Home secretary Theresa May, who lists her hobbies on Facebook as "sending people to legal doom in other countries", signed off the extradition in March.
The thing is that in the UK, TVShack did nothing illegal. It linked to sites where video could be downloaded, but did not offer the downloading function directly.
It was like Google in that it acted as a search service for video content, sometimes leading to unauthorised sites. TVShack was not hosted in the US and so any "criminal behaviour" happened in the UK - so, he should face British justice and not the expensive charade of justice which is planned in the former colonies.
Wales has said that the internet as a whole must not tolerate censorship in response to mere allegations of copyright infringement.
On the Change.org petition page he wrote, as citizens, everyone must stand up for our rights online.
O'Dwyer always did his best to play by the rules: on the few occasions he received requests to remove content from copyright holders, he complied.
Wales said that while copyright is an important institution, serving a beneficial moral and economic purpose, it did not mean that its powers should be unlimited.

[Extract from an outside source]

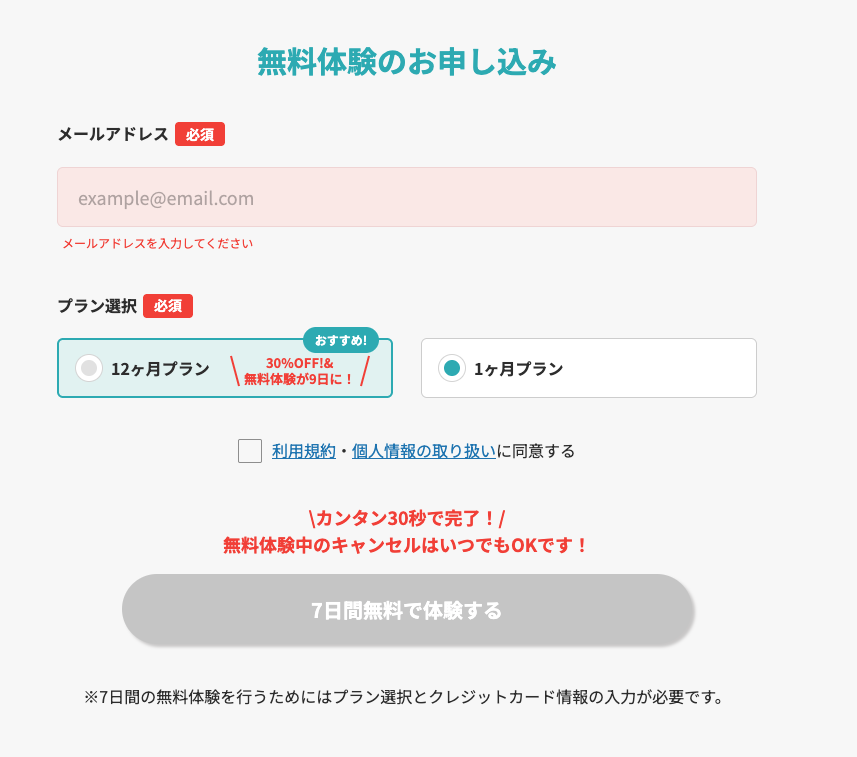Select the 12ヶ月プラン radio button

click(89, 368)
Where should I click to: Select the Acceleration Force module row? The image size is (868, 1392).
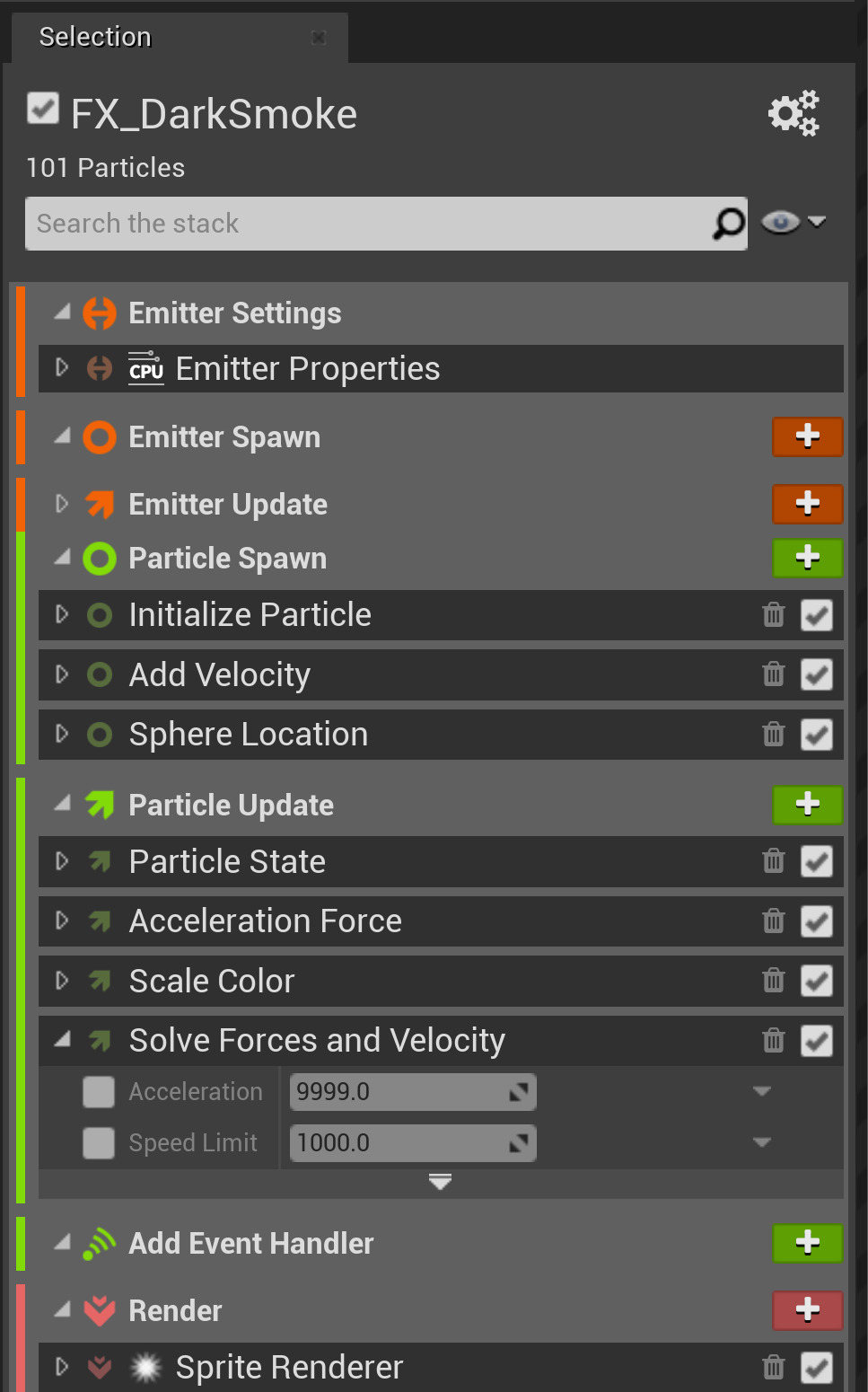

Nor did it mean that humanity should abandon time-honoured moral and legal principles to allow endless encroachments on our civil liberties in the interests of the moguls of Hollywood.
Wales said Richard O'Dwyer was the human face of the battle between the content industry and the interests of the general public. It is similar to the fight againstanti-copyright bills SOPA and PIPA, when the public won its first big victory. This could be the second, Wales said. The petition has 12,610 signatures.
There is a chance that the rules might be changed. The House of Commons' Home Affairs Select Committee claimed the extradition treaty between the UK and the US was not protecting the rights of British citizens.